The gendered value of work. When judges and lawyers do the maths

After a marital breakdown, the economic fate of men and women, married or not, with or without children is unequal. First of all it is due to the job market income inequalities between men and women. But it is also due to domestic and parental work which still essentially lays on women after break ups. This observation leads us to question the role of the judicial institution in maintaining these inequalities. As a matter of fact, family judges are in charge of setting child support amounts to ensure a fair contribution of both parents to child maintenance. They also set compensatory benefits, which is aimed to compensate discrepancies in the standard of living after a divorce. Yet decisions taken by family judges as well as the representation work by lawyers to defend their clients best interests fail to prevent growing inequalities between men and women after a breakup.

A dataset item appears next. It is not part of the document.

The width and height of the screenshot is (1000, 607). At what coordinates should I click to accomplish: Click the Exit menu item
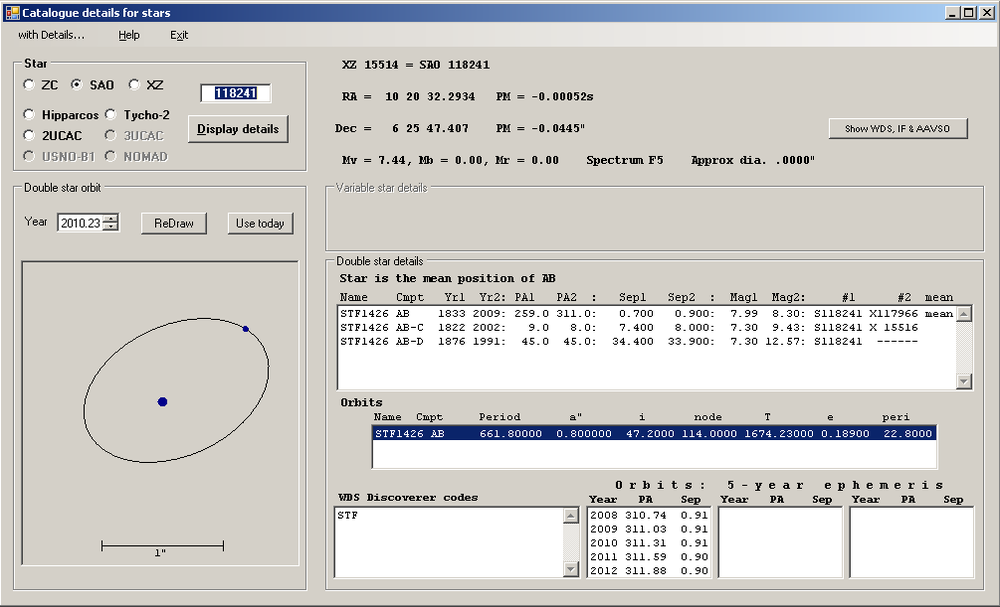[179, 35]
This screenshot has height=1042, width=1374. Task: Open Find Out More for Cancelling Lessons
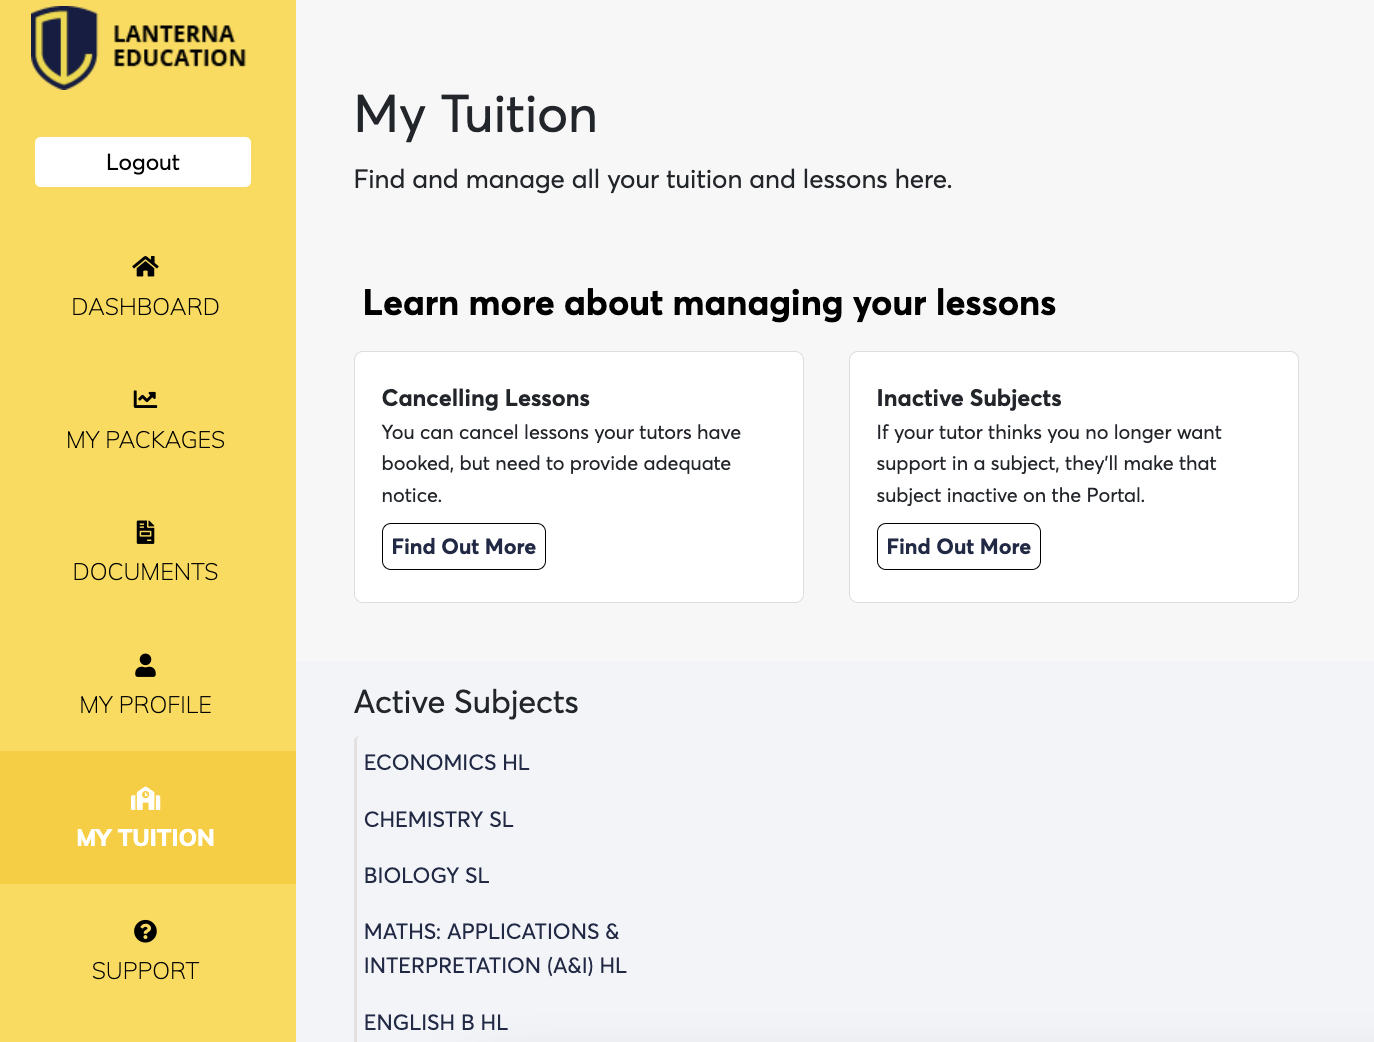click(x=463, y=546)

This communication looks further into the economic calculations made by judges and lawyers, especially at the court of appeals, in order to analyse how gender plays a part in their definitions of work and of its value. We will study how they treat and measure differently professional work and domestic work of men and women, depending on their class and gender position. Mobilizing our empirical work on family courts in France, we would like to shed light on the way the judicial institution makes the women domestic work invisible, ignoring the opportunity cost of the care for children. We show also how legal professionals draw differently the border between domestic and professional work depending on the class, gender and race of litigants.

Our paper is based on the results of a long-term collective research project carried out in several jurisdictions. The investigation began between 2008 and 2009 with fieldwork in the family courtrooms of four Tribunaux de Grande Instance (TGIs) (regional judicial courts)1, combining the observation of hearings (330 cases), interviews with judges and other law professionals and the qualitative and quantitative analysis of a database of 500 judicial files. Since 2013, the research goes on with the same methodology in two Courts of Appeals and in lawyers offices, and with the statistical processing of a larger database of 4000 judicial files. Thus we have conducted interviews with 10 appeal judges, 48 lawyers and observed 48 appointments between l4 lawyers and their clients and 16 hearings in courts of appeal.

1 The TGI is one of several courts with original jurisdiction. It is a civil court, bellow the Court of Appeals and the highest court, the Cour de Cassation. These “judicial courts”, where civil and penal matters are heard, are separate from administrative courts, which operate under a different hierarchy.